A unified framework for estimating country-specific cumulative incidence for 18 diseases stratified by polygenic risk

Abstract

AbstractPolygenic Scores (PGSs) offer the ability to predict genetic risk for complex disease across the life course; a key benefit over short-term prediction models. To produce risk estimates relevant for clinical and public health decision making, it is important to account for any varying effects due to common risk factors such as age and sex. Here, we develop a novel framework to estimate for cumulative incidences over the life course and produce country-, age-, and sex-specific estimates of cumulative incidence stratified by PGS for 18 high-burden diseases by integrating PGS associations from 7 studies in 4 countries (N=1,197,129) with disease incidences from the Global Burden of Disease. PGSs had a significant sex-specific effect for 5 diseases (asthma, hip osteoarthritis, gout, coronary heart disease, type 2 diabetes) with all but type 2 diabetes exhibiting a larger effect in men.

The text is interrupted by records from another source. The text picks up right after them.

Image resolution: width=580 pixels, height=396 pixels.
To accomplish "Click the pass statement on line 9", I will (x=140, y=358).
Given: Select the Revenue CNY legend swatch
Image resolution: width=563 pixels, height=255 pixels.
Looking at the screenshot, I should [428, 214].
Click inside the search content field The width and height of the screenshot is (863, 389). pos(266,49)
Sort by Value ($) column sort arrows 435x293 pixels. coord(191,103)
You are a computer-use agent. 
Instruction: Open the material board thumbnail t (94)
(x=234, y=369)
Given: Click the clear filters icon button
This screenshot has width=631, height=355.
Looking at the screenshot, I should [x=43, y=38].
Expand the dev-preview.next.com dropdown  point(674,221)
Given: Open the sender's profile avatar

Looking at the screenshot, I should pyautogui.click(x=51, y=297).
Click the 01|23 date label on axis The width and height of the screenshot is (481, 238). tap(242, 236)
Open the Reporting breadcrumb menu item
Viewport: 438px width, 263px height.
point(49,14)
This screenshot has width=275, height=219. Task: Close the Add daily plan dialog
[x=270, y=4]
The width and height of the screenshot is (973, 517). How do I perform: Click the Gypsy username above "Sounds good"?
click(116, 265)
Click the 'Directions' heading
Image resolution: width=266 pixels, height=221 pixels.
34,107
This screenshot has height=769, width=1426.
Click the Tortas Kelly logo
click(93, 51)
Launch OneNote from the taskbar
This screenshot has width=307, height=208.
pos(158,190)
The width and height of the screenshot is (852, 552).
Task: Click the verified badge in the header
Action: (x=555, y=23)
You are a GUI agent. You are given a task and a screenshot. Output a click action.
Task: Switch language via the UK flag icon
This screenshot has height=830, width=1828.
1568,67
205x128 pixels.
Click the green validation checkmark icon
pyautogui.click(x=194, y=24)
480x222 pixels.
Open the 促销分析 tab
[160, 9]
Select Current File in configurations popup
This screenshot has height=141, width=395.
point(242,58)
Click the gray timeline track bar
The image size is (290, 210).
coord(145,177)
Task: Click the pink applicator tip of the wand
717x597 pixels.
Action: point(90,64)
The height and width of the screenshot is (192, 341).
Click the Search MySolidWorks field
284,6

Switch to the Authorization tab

PGS had a larger effect in younger individuals for 13 diseases, with the effects decreasing linearly with age. We showed for breast cancer that, relative to individuals in the bottom 20% of polygenic risk, the top 5% attain an absolute risk for screening eligibility 16.3 years earlier. For T2D, men and women in the top 1% reached the threshold aged 24.8 (95% CI: 22.5 – 27.6) and 22.3 (95% CI: 20.0 – 25.3) respectively. Individuals in the bottom 1% of PGS did not reach the risk threshold by age 80. Our easily extendable framework increases the generalizability of results from biobank studies and the accuracy of absolute risk estimates by appropriately accounting age and sex-specific PGS effects. Our results highlight the potential of PGS as a screening tool which may assist in the early prevention of common disease.